A reclamação foi apresentada pelo Conselho Federal da Ordem dos Advogados do Brasil (CFOAB) alegando que o juiz praticou “atos de caráter político-partidário”, de “superexposição e de autopromoção”, em violação aos deveres funcionais da magistratura nacional. No último sábado (15/2), Bretas participou, ao lado do prefeito do Rio de Janeiro Marcelo Crivella (Republicanos) e de Bolsonaro, de um evento que celebrou a inauguração da alça de ligação da ponte Rio-Niterói à Linha Vermelha.

De acordo com o CFOAB, o magistrado chegou ao evento em carro oficial da comitiva presidencial e foi considerado a “principal autoridade fluminense”, mesmo o evento contando com diversas autoridades políticas como o Prefeito do Rio de Janeiro, Marcelo Crivella, ministros e deputados.

A OAB afirmou também que o evento político, além de não possuir pertinência ou qualquer relação com as atividades do Poder Judiciário, ainda representou “autopromoção e superexposição midiática” do magistrado.
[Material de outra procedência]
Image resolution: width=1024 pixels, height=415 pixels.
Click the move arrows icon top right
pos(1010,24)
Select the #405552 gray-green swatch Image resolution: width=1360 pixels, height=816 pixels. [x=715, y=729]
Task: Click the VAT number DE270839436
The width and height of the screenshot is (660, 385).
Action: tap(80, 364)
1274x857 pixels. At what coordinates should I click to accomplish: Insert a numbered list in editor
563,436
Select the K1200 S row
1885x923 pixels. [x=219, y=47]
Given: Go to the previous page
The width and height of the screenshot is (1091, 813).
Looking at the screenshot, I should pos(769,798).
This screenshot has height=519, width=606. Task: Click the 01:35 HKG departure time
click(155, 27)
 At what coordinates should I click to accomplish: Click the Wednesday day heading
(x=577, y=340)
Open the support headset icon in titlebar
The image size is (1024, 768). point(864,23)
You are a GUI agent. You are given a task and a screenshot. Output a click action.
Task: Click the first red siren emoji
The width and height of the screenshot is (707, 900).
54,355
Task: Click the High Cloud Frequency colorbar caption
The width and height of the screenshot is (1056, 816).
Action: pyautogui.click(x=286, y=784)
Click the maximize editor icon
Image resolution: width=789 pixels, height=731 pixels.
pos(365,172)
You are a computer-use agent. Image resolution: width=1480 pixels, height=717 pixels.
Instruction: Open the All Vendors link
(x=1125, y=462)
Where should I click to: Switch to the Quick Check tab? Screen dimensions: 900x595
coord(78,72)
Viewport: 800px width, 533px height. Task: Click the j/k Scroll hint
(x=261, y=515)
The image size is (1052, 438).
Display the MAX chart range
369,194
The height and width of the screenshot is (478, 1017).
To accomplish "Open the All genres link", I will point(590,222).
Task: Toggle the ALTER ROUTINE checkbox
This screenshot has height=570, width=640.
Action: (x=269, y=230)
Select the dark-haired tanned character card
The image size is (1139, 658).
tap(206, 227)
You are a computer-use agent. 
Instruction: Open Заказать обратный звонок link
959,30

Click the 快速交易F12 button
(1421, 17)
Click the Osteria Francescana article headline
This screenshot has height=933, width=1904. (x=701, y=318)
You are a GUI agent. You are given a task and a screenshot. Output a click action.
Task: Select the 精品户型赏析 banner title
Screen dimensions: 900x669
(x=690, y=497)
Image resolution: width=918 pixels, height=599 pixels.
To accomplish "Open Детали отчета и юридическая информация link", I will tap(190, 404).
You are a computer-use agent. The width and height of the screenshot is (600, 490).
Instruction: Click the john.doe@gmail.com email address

Além disso, alegou ainda que o magistrado publicou no Instagram “um vídeo de boas-vindas ao Presidente da República e de admiração a outras autoridades políticas”.

Dessa forma, o Conselho Federal da OAB ressaltou que os atos praticados por Bretas violam o disposto no artigo 95, parágrafo único, III da Constituição, bem como o artigo 3º, II e o artigo 4º, II e III, todos da Resolução n. 305/2019 do CNJ.

O ministro Humberto Martins determinou à Corregedoria Regional da Justiça Federal da 2ª Região que apure os fatos colocados pelo CFOAB e comunique à Corregedoria Nacional de Justiça o resultado dessa apuração, no prazo de 60 dias.